Extracted data entries
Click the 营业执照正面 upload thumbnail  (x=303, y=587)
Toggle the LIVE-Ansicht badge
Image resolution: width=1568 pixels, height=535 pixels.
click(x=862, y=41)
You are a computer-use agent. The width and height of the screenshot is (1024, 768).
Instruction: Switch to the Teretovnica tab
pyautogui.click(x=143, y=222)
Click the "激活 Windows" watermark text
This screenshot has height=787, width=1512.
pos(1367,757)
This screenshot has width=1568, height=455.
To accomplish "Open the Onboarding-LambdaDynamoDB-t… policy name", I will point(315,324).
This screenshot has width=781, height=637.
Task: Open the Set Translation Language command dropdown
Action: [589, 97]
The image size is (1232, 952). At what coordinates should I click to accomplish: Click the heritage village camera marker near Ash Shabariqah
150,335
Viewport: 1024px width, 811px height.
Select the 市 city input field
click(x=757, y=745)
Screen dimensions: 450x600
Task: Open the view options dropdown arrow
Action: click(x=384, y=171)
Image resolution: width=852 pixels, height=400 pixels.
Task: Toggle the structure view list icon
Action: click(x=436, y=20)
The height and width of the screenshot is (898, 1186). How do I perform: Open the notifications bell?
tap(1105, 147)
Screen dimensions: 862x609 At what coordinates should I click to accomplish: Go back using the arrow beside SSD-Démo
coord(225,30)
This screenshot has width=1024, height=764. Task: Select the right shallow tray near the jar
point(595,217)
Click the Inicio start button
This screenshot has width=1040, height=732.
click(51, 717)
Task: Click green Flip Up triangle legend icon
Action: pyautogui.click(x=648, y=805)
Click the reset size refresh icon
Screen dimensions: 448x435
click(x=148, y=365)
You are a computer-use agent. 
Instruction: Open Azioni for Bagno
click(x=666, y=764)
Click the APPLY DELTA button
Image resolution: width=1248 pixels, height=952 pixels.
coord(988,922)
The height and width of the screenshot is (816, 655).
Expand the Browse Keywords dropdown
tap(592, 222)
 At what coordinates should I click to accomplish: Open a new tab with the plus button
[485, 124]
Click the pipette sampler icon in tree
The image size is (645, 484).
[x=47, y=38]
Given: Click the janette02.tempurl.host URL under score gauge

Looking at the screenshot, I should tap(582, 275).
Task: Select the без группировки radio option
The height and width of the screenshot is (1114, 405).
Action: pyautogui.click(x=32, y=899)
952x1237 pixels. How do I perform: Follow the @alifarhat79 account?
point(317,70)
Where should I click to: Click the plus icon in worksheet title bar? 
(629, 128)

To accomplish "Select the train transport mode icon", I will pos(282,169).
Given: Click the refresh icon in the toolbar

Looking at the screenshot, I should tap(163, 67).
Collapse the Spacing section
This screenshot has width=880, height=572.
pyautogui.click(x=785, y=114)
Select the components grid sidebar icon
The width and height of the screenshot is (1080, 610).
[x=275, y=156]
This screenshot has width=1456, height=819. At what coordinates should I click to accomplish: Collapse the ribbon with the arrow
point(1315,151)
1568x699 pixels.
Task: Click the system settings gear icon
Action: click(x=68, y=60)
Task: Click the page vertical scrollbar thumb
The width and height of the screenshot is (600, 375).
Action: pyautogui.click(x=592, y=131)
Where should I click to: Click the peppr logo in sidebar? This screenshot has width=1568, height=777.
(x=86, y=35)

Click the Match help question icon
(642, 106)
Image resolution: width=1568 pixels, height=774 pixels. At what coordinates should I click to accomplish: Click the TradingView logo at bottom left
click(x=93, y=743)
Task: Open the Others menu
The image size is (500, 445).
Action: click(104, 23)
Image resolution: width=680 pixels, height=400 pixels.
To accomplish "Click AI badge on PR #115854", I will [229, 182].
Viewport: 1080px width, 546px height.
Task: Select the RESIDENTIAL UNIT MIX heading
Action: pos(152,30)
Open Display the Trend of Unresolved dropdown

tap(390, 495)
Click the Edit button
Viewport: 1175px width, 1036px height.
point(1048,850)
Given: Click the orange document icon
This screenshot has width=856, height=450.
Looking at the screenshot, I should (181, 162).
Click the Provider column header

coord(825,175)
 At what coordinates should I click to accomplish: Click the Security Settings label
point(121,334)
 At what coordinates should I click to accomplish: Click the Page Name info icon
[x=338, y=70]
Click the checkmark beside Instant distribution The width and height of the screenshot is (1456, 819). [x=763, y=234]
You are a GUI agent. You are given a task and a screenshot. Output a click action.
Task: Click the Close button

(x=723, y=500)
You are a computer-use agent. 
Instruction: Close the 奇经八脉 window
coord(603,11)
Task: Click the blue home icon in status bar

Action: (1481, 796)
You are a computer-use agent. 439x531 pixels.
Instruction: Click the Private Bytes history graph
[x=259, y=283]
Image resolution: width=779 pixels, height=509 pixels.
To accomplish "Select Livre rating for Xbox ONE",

■ **Directions**: Pick out each line of the records above that includes the word "logo" and copy those lines in full.

■ **Final answer**:
Where should I click to: Click the peppr logo in sidebar? This screenshot has width=1568, height=777.
Image resolution: width=1568 pixels, height=774 pixels. At what coordinates should I click to accomplish: Click the TradingView logo at bottom left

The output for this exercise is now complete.